Saved entries:
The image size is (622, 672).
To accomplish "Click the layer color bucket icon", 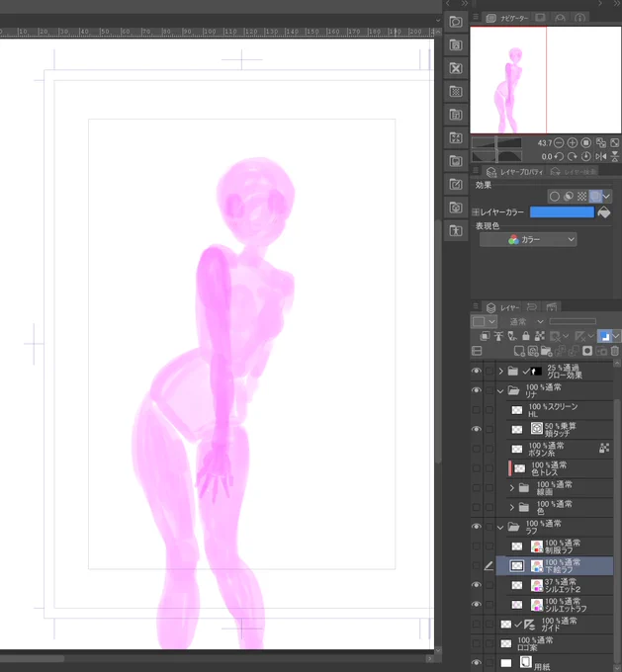I will (x=604, y=212).
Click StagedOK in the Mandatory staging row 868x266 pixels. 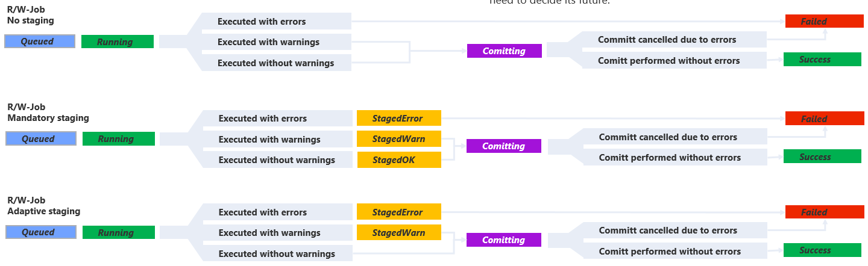(x=398, y=160)
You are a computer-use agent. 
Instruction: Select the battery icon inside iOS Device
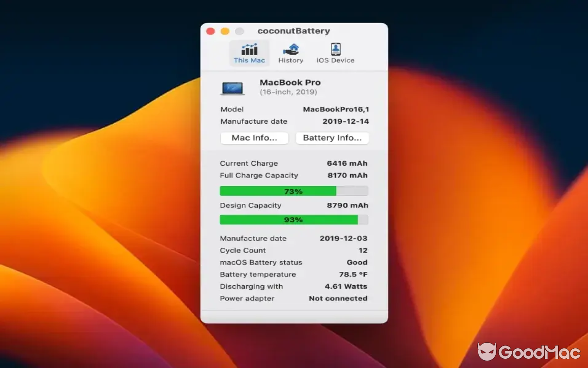pos(335,49)
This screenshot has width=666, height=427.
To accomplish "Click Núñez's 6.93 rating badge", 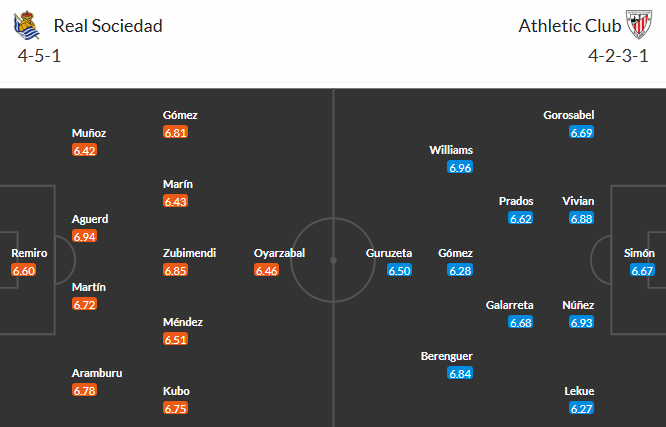I will (582, 322).
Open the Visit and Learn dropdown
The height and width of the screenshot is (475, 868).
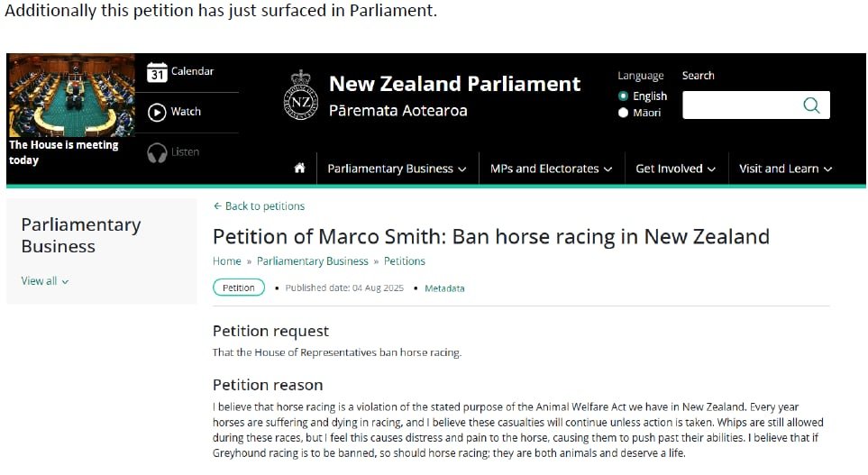point(785,169)
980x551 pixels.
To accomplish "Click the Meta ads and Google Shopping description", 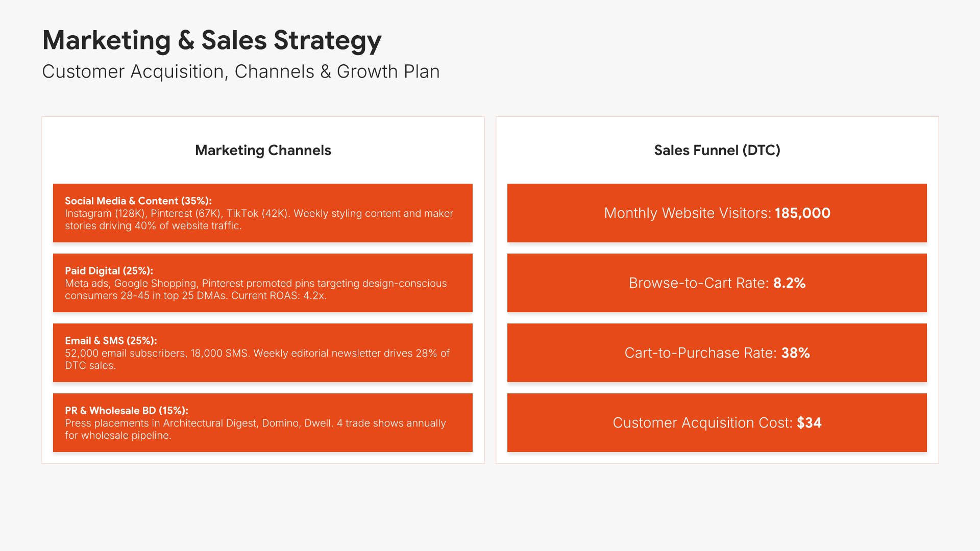I will tap(255, 290).
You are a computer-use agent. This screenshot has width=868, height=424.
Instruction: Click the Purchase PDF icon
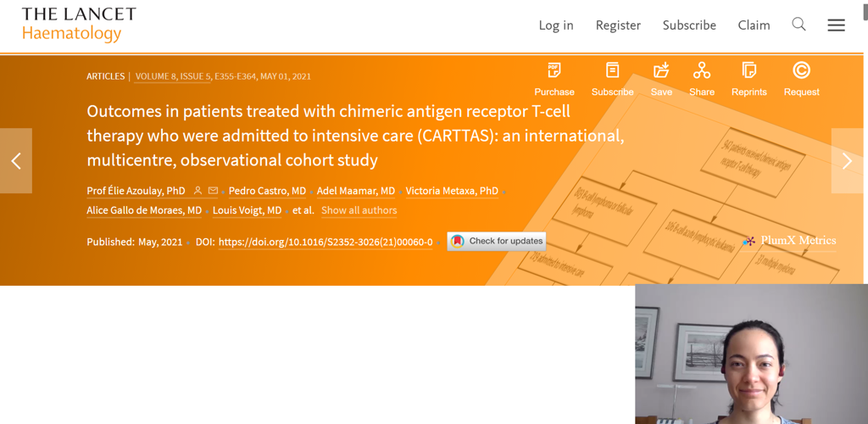click(x=554, y=71)
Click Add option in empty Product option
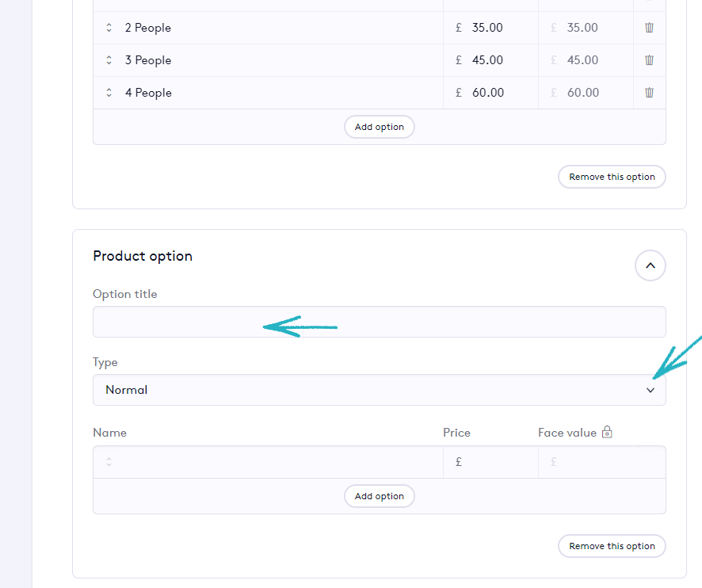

About this task: Excluding pictures, copy exactly the lines from the line containing "Instruction: Click the Purchase PDF icon" through the last line of the data, inclusive.

Response area:
Instruction: Click the Purchase PDF icon
click(x=554, y=71)
Click Add option in empty Product option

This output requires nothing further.